El 12 de diciembre de 1799 cogió una laringitis después de exponerse a caballo, de manera poco juiciosa, a la acción de un día frío y nevoso. Si se le hubiera dejado tranquilo, con calor y reposo, indudablemente se habría recuperado. Pero los médicos se metieron con él y, siguiendo la práctica médica de la época, le aplicaron cuatro sangrías intensas y lograron matarlo. Murió el 14 de diciembre.
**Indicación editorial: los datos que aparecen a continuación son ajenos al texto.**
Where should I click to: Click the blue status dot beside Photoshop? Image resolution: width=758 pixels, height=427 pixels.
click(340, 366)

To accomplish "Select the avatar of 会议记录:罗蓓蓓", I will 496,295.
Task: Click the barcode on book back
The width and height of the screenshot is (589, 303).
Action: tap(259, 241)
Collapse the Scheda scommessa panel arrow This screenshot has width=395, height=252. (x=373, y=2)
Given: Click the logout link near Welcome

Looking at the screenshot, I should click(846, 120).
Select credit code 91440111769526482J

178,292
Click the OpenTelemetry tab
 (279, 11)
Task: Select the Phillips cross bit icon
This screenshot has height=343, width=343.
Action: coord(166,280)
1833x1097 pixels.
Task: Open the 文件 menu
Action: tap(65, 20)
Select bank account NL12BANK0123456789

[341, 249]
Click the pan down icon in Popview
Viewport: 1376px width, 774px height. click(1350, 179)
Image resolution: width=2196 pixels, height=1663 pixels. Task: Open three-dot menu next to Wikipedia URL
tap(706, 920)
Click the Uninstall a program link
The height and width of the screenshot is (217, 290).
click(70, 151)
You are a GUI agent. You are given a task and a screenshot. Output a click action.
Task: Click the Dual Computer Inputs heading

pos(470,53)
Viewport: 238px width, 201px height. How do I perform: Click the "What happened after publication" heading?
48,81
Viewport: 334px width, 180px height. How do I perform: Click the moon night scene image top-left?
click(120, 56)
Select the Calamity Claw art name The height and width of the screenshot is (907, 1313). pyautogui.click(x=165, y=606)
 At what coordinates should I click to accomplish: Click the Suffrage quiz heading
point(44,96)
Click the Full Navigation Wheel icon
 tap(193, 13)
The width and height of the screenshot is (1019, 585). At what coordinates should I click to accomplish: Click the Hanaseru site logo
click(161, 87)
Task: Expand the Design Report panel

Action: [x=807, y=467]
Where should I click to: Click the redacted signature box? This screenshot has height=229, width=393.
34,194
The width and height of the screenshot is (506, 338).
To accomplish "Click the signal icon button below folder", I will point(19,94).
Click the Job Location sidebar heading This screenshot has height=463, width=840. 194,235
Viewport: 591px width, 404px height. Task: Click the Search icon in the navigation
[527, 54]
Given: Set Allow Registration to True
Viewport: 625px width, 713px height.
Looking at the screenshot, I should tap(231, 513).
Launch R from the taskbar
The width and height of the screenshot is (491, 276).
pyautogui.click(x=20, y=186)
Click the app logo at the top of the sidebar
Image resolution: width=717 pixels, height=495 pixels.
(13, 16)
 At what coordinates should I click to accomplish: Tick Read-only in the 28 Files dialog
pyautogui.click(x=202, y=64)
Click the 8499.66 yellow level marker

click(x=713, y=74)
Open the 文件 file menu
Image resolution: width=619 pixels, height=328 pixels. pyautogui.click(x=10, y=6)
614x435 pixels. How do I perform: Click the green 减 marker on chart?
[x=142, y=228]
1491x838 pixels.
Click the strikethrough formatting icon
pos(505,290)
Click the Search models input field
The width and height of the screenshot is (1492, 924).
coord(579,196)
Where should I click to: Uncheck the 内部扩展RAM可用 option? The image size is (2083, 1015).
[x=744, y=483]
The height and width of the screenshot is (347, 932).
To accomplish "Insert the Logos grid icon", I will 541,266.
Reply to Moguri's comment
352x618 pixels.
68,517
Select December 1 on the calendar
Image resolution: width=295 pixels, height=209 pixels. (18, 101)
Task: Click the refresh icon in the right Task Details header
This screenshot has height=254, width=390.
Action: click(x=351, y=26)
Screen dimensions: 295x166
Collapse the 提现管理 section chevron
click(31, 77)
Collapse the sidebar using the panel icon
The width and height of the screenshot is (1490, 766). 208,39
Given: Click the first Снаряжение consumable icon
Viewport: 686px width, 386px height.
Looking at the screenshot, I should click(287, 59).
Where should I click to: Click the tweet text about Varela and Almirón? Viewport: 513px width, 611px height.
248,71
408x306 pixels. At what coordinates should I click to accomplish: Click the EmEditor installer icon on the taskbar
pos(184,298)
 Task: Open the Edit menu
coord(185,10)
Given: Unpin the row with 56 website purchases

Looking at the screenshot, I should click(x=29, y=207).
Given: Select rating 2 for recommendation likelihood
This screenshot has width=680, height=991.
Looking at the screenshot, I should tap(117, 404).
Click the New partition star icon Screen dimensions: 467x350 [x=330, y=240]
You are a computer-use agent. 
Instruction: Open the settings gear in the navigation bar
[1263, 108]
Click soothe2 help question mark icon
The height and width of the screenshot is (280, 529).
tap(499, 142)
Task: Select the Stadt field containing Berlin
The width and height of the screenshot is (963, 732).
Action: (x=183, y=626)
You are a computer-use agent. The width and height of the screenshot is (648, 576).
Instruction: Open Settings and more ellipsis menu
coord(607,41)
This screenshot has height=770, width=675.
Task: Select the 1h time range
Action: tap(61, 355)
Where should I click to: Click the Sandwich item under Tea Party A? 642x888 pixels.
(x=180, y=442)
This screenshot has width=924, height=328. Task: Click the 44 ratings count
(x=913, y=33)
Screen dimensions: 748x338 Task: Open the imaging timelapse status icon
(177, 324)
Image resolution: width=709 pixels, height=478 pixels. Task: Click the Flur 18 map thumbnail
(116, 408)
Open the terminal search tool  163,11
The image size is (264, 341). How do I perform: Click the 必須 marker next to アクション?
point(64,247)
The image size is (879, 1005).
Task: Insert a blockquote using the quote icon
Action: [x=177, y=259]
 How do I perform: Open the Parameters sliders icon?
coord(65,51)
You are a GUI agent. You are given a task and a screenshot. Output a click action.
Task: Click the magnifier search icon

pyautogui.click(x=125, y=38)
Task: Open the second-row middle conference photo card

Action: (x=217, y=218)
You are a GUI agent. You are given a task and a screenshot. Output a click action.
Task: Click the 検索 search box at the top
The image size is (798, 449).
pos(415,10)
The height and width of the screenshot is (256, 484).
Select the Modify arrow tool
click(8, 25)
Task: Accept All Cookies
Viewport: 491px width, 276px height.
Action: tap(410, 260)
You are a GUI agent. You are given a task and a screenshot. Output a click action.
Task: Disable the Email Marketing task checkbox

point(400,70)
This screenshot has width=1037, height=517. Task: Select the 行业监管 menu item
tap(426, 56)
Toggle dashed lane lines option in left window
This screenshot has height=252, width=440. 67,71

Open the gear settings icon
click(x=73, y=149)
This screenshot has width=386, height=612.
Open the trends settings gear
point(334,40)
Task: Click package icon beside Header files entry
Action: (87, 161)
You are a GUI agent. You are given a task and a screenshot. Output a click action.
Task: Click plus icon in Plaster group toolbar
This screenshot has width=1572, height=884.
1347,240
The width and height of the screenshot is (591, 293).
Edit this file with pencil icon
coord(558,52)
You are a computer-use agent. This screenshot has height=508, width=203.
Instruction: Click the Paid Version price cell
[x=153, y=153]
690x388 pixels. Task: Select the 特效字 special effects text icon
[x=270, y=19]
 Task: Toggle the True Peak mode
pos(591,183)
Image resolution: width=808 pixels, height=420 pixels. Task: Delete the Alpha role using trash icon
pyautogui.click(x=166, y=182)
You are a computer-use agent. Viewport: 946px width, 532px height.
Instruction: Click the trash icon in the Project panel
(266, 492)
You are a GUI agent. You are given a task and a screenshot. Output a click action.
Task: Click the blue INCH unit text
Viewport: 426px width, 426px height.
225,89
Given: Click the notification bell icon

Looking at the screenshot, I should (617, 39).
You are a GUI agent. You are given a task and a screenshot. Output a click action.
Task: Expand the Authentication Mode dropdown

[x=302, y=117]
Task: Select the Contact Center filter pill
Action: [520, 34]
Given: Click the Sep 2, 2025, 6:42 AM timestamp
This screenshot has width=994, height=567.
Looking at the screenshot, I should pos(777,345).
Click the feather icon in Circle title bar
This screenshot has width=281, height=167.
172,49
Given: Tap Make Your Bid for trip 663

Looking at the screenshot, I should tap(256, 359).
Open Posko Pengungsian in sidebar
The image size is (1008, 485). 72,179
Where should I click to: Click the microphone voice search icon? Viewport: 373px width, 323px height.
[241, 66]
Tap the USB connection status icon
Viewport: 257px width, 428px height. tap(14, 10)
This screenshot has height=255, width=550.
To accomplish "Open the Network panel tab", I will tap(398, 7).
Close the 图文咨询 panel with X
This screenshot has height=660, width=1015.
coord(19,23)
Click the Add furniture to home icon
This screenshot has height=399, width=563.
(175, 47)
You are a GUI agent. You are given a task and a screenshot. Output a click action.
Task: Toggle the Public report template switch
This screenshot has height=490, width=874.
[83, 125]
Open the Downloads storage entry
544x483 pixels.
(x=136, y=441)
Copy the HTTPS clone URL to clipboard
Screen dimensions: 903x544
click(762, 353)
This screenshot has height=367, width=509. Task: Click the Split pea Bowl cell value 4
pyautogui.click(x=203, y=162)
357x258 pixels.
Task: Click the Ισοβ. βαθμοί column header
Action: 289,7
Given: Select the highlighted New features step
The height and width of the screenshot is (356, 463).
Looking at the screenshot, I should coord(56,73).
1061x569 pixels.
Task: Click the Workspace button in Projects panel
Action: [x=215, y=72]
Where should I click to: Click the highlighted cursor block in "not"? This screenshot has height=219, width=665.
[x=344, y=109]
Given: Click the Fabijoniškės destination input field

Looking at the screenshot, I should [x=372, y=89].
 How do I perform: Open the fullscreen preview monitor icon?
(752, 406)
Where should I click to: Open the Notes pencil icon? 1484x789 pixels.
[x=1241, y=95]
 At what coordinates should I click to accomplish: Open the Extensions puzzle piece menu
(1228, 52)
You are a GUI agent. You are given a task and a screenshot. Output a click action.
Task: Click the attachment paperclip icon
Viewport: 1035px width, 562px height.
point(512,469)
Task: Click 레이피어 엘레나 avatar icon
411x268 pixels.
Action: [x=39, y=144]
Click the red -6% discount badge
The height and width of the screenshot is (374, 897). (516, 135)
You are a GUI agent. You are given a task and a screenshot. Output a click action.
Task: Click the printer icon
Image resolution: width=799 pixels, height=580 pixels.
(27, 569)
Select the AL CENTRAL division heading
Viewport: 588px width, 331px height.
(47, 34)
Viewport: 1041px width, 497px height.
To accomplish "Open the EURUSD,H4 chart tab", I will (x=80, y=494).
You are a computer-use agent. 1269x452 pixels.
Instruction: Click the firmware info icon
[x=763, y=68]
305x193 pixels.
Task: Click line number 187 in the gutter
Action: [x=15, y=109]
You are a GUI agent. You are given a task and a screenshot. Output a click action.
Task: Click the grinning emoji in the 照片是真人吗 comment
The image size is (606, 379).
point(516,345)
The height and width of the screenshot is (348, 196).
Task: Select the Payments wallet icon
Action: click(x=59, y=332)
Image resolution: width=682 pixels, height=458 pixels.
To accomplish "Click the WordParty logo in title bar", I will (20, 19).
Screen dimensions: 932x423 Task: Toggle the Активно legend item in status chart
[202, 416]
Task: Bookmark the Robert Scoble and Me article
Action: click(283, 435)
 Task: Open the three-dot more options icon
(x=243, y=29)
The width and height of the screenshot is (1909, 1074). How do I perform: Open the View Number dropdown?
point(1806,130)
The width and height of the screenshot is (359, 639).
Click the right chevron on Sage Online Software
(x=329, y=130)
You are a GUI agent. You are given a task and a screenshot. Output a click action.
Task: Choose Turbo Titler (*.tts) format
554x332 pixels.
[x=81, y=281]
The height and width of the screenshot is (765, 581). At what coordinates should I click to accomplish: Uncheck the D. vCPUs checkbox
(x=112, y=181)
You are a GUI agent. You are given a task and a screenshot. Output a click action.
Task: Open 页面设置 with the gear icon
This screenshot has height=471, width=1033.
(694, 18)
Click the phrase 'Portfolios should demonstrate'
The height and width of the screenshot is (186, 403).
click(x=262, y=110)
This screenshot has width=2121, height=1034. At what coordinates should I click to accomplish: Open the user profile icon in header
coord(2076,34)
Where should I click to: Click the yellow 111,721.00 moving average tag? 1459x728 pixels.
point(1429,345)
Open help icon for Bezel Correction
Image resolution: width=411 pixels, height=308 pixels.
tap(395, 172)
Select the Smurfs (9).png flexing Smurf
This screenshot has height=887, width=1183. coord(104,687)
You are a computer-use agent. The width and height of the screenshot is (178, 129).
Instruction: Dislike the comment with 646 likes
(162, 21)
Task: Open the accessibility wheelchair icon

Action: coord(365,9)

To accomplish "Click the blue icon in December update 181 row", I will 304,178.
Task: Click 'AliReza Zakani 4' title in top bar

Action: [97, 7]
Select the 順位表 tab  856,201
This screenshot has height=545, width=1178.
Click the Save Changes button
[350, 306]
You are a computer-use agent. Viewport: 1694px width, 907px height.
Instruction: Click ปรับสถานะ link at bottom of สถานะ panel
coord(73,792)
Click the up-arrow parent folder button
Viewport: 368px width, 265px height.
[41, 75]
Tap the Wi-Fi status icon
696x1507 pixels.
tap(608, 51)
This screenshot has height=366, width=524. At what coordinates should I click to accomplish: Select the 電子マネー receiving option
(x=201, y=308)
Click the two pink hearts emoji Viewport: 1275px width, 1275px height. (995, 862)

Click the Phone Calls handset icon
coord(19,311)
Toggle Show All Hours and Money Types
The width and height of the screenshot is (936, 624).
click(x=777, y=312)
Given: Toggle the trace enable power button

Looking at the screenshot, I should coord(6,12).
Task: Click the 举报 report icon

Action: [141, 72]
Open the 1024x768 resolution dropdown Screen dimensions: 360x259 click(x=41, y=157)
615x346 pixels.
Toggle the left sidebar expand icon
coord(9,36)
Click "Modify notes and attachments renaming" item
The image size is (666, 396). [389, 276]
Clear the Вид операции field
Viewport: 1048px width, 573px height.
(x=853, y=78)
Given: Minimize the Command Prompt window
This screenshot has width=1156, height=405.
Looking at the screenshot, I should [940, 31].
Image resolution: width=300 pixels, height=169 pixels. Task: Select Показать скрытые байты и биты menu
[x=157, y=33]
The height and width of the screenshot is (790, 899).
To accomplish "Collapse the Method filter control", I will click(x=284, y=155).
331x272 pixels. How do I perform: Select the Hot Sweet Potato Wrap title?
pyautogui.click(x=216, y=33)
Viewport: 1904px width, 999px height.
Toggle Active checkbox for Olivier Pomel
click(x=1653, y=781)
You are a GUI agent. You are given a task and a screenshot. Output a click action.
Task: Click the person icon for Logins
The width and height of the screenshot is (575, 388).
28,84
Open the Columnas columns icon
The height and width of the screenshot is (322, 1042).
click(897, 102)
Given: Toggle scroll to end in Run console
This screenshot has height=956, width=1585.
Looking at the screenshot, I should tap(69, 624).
Henry Lee de Virginia (nacido en el condado de Prince William el 21 de enero de 1756), quien había sido un jefe de caballería durante la Guerra Revolucionaria y por ende era llamado «Harry de la Caballería Ligera», y que ahora era congresista después de haberse desempeñado como gobernador de su Estado, escribió un elogio de Washington. Fue leído en una sesión del Congreso del 19 de diciembre, y en él aparece un pasaje en el que se declara que Washington fue «el primero en la guerra, el primero en la paz y el primero en los corazones de sus compatriotas». Esta frase ha estado asociada a Washington desde entonces. También se lo llama comúnmente el «Padre de este país», expresión que Henry Knox fue el primero en aplicarle, en 1787.

La lucha por la paz

El empate presidencial

La pausa que produjo la muerte de Washington no duró mucho y, en 1800, la nación estaba dispuesta para la batalla. Los federalistas tenían su carta más fuerte en la manera como habían enfrentado a Francia. Como para simbolizar el nuevo prestigio ganado por el gobierno federal, en el mismo verano en que Francia se echó atrás, la sede del gobierno fue transferida a la nueva ciudad de Washington, D. C. John Adams fue el primer presidente que ocupó la Casa del Ejecutivo en esta ciudad. El Congreso se reunió allí por primera vez el 17 de noviembre de 1800.